> **Short problem a**
Render the stretch of the entries from the line containing "The image size is (891, 501)." through the end of the entries as a JSON list of strings, one string per line, omitting blank lines.

Start Excerpted passage

Despite vehement U.S. opposition, the world's first permanent war crimes tribunal will become a reality on July 1 with support from U.S. allies and nations from every continent.

Ten nations' ratifications brought the total number of countries to ratify the 1998 treaty establishing the International Criminal Court to 66 - six more than needed to bring the treaty into force on July 1.

"The required number of 60 ratifications for the entry into force of the Rome statute has been reached," said Chief U.N. legal counsel Hans Corell. "A page in the history of humankind is being turned."

The 10 nations - Bosnia, Bulgaria, Cambodia, Congo, Ireland, Jordan, Mongolia, Niger, Romania and Slovakia - deposited papers all at the same time so the honor of being the 60th state did not go to one country.

The tribunal is expected to go into operation next year in The Hague, the Netherlands. The new court can try individuals for the world's most serious atrocities: genocide, crimes against humanity, war crimes and other gross human rights abuses.

The court will step in only when countries are unwilling or unable to dispense justice themselves. It will have jurisdiction only over crimes committed after the treaty enters into force.

Philippe Kirsch, chairman of the commission preparing for the court's operation and Canada's ambassador to Sweden, said he expects the court to become operational soon after the states that have ratified the treaty meet in early 2003 to select a prosecutor and judges. Cases can come to the court through a state that has ratified the treaty, the U.N. Security Council, or the court's prosecutor, who must get the approval of a three-judge panel.

Kirsch said he believes that, once the court shows it will act in "a very judicial and nonpolitical way," there will be less opposition.

"In my view, given the United States' tradition of commitment to international justice, it is a matter of time before there is some form of cooperation developing between the United States and an institution of this importance," he said.

End Excerpted passage

> **Short problem b**
Return the war crimes tribunal article word for word, in full.

Start Source records

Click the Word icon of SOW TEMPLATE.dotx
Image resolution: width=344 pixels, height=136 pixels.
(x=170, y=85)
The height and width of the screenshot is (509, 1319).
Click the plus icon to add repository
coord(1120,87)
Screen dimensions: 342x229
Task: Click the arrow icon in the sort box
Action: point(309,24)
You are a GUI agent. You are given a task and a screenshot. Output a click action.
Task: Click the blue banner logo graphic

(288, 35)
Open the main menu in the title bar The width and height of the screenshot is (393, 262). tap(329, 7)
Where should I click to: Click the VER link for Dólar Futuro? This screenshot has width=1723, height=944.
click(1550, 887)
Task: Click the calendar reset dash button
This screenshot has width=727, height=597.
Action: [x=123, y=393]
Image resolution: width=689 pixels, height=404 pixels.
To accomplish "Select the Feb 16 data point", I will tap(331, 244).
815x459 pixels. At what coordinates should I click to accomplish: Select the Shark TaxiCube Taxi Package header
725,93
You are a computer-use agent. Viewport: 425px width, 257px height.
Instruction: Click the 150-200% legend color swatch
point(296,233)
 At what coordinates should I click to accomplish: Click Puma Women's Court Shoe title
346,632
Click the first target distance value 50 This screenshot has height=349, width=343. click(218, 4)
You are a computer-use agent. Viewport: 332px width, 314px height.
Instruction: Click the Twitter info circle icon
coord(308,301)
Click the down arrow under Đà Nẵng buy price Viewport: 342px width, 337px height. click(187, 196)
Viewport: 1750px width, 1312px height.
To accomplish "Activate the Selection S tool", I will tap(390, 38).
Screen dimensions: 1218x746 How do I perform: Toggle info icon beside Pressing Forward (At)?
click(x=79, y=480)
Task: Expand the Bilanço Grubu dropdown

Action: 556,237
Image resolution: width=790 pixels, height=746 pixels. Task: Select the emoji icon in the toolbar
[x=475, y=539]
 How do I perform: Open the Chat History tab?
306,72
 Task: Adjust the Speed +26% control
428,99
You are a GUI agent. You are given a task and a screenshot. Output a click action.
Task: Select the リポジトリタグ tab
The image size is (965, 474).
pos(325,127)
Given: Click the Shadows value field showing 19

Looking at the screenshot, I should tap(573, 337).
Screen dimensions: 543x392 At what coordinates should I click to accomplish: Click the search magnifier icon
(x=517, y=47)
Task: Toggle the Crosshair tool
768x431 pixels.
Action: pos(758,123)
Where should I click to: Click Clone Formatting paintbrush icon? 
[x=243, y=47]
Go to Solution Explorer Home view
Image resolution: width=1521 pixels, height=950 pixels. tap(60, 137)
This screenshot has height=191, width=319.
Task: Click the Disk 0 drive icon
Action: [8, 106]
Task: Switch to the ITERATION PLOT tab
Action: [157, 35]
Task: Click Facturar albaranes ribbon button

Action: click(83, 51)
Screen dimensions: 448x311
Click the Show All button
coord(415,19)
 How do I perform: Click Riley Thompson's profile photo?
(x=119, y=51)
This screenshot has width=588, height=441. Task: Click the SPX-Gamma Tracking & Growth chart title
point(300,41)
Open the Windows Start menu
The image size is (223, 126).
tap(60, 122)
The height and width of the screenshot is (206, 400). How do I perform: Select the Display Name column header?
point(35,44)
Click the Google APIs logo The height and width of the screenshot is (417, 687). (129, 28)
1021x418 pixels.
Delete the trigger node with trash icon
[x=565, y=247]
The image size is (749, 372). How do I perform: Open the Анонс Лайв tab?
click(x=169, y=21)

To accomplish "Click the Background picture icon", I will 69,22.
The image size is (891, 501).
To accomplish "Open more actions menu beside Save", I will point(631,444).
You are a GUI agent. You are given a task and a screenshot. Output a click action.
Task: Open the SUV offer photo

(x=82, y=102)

End Source records

> **Task response a**
[
  "The image size is (891, 501).",
  "To accomplish \"Open more actions menu beside Save\", I will point(631,444).",
  "You are a GUI agent. You are given a task and a screenshot. Output a click action.",
  "Task: Open the SUV offer photo",
  "(x=82, y=102)"
]

> **Task response b**
Despite vehement U.S. opposition, the world's first permanent war crimes tribunal will become a reality on July 1 with support from U.S. allies and nations from every continent.

Ten nations' ratifications brought the total number of countries to ratify the 1998 treaty establishing the International Criminal Court to 66 - six more than needed to bring the treaty into force on July 1.

"The required number of 60 ratifications for the entry into force of the Rome statute has been reached," said Chief U.N. legal counsel Hans Corell. "A page in the history of humankind is being turned."

The 10 nations - Bosnia, Bulgaria, Cambodia, Congo, Ireland, Jordan, Mongolia, Niger, Romania and Slovakia - deposited papers all at the same time so the honor of being the 60th state did not go to one country.

The tribunal is expected to go into operation next year in The Hague, the Netherlands. The new court can try individuals for the world's most serious atrocities: genocide, crimes against humanity, war crimes and other gross human rights abuses.

The court will step in only when countries are unwilling or unable to dispense justice themselves. It will have jurisdiction only over crimes committed after the treaty enters into force.

Philippe Kirsch, chairman of the commission preparing for the court's operation and Canada's ambassador to Sweden, said he expects the court to become operational soon after the states that have ratified the treaty meet in early 2003 to select a prosecutor and judges. Cases can come to the court through a state that has ratified the treaty, the U.N. Security Council, or the court's prosecutor, who must get the approval of a three-judge panel.

Kirsch said he believes that, once the court shows it will act in "a very judicial and nonpolitical way," there will be less opposition.

"In my view, given the United States' tradition of commitment to international justice, it is a matter of time before there is some form of cooperation developing between the United States and an institution of this importance," he said.